A: Not for most retailers. The AG concluded that delta-8 falls within Arizona's definition of cannabis as a Schedule 1 controlled substance, and that only ADHS-licensed cannabis sellers may legally sell it. Convenience stores, smoke shops, and other unlicensed locations cannot sell it.
Q: But isn't delta-8 federally legal under the Farm Bill?
A: That federal question is contested. The Ninth Circuit has said hemp-derived delta-8 is not prohibited by federal law. The DEA has sent mixed signals. The opinion specifically declines to opine on the federal question and says it does not matter for Arizona purposes, because Arizona law is more restrictive and the Farm Bill expressly preserves state authority to regulate hemp more strictly.
Q: What about non-intoxicating CBD?
A: The opinion excludes ordinary CBD products from its analysis. It is focused on hemp-synthesized intoxicants like delta-8, delta-10, and similar cannabinoids that have been chemically converted to produce a psychoactive effect.

▶ [What to work on]: Rewrite the part of the delta-8 Q&A that opens with the words containing "A: Not for most" and closes with "the Farm Bill?", changing "smoke shops" to "vape shops". The items that follow are not needed for anything here.

▶ [Records]:
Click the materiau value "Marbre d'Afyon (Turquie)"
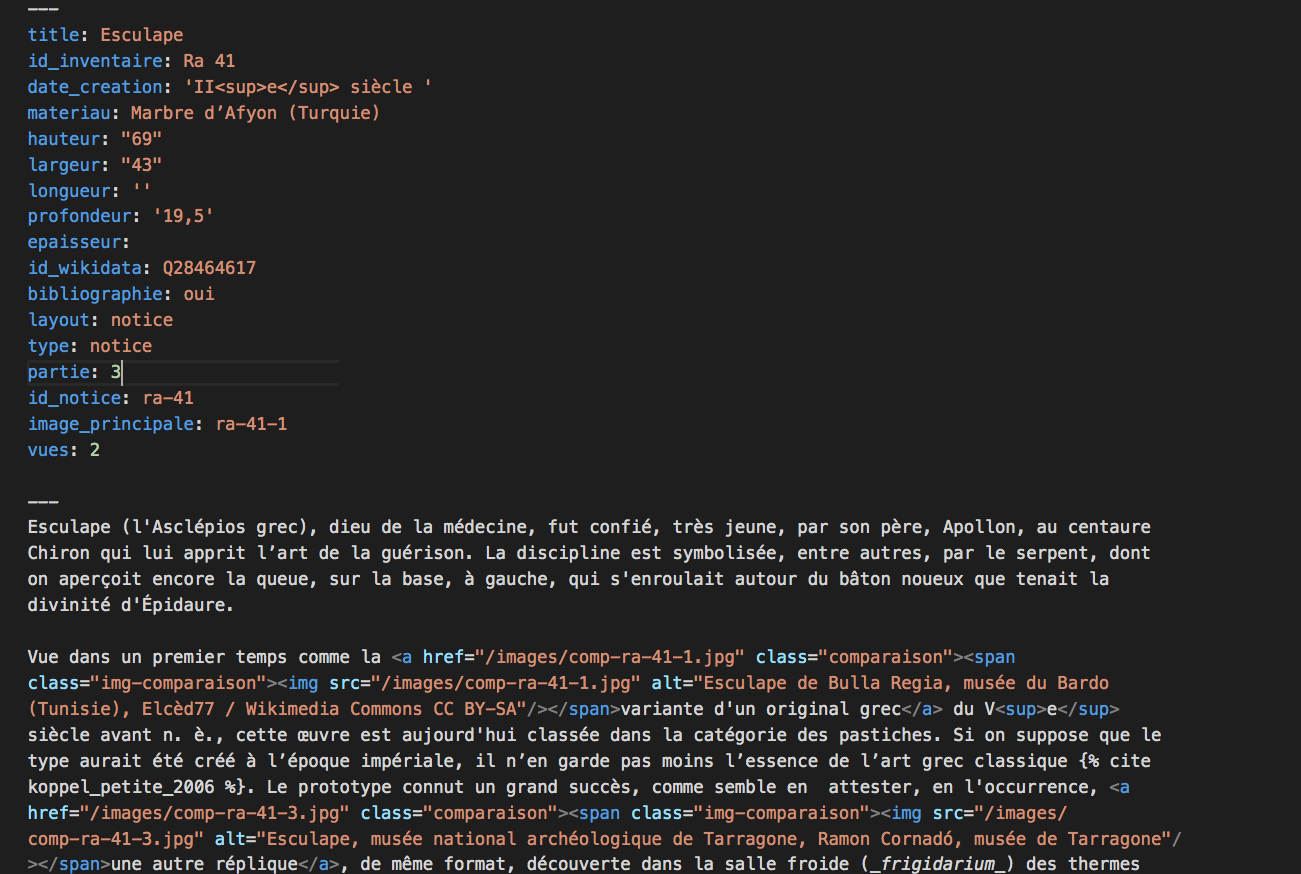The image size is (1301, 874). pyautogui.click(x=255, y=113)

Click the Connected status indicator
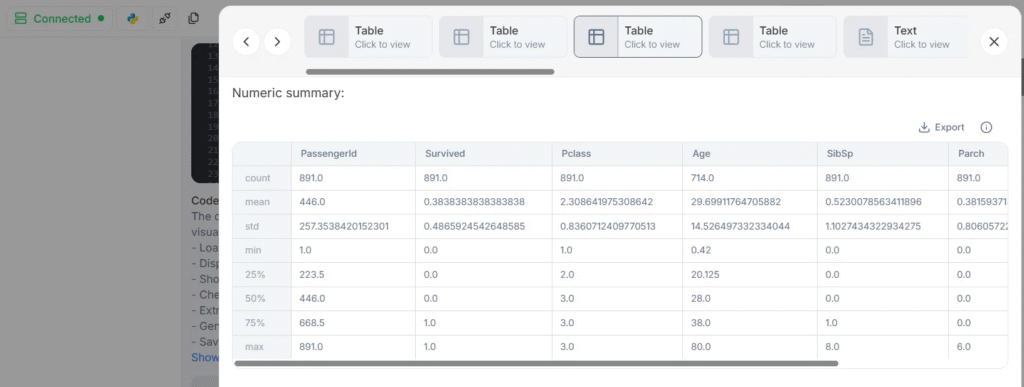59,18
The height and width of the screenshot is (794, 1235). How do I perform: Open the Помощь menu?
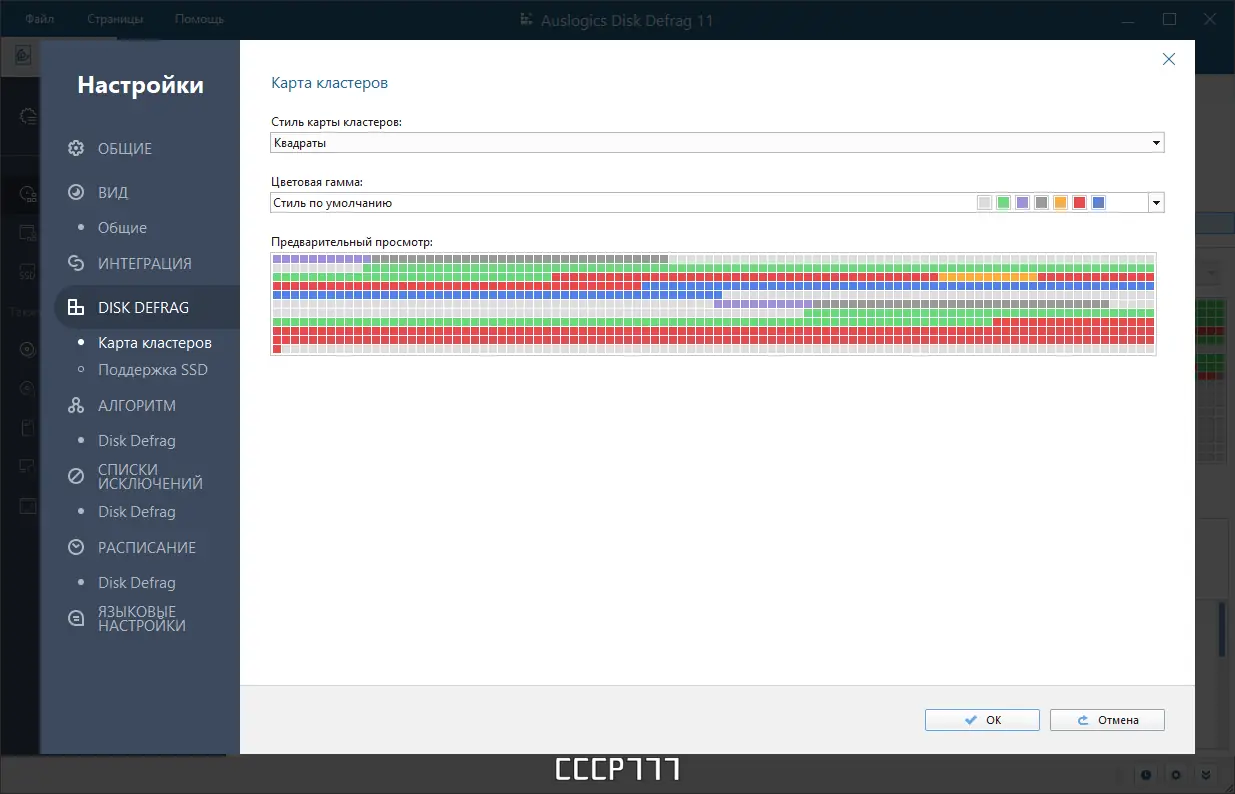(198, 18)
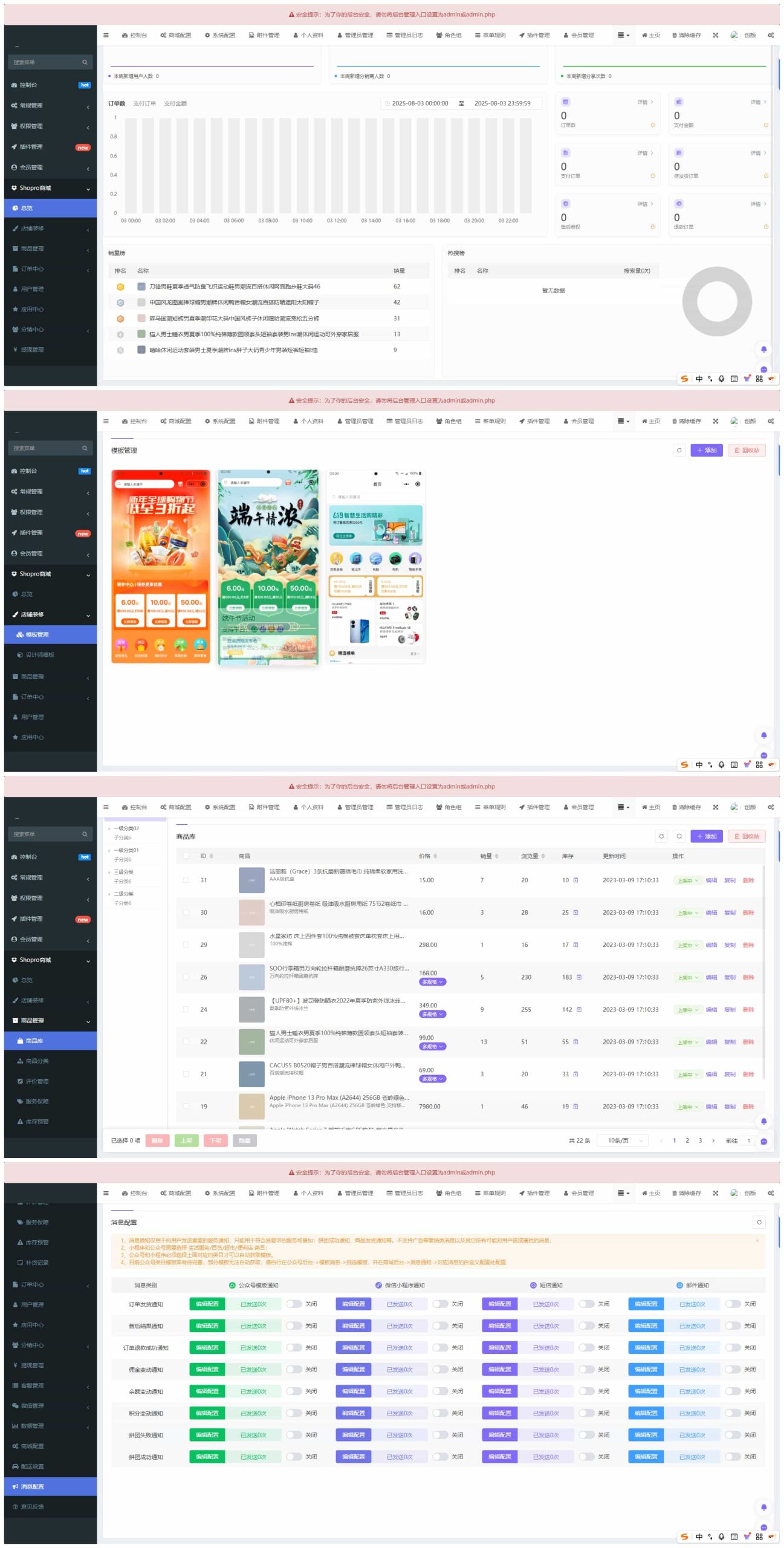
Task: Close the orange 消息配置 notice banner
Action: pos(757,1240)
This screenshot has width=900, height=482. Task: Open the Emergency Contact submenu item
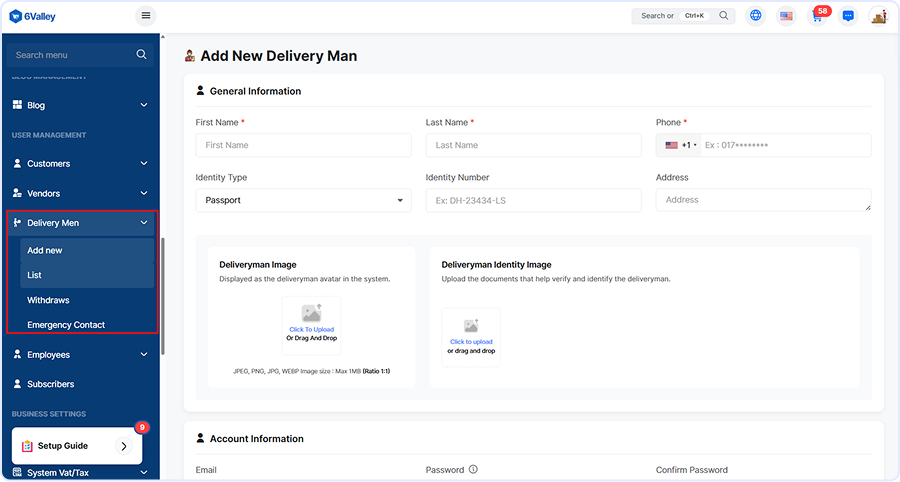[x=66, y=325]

▶ [Answer to this task]:
A: Not for most retailers. The AG concluded that delta-8 falls within Arizona's definition of cannabis as a Schedule 1 controlled substance, and that only ADHS-licensed cannabis sellers may legally sell it. Convenience stores, vape shops, and other unlicensed locations cannot sell it.
Q: But isn't delta-8 federally legal under the Farm Bill?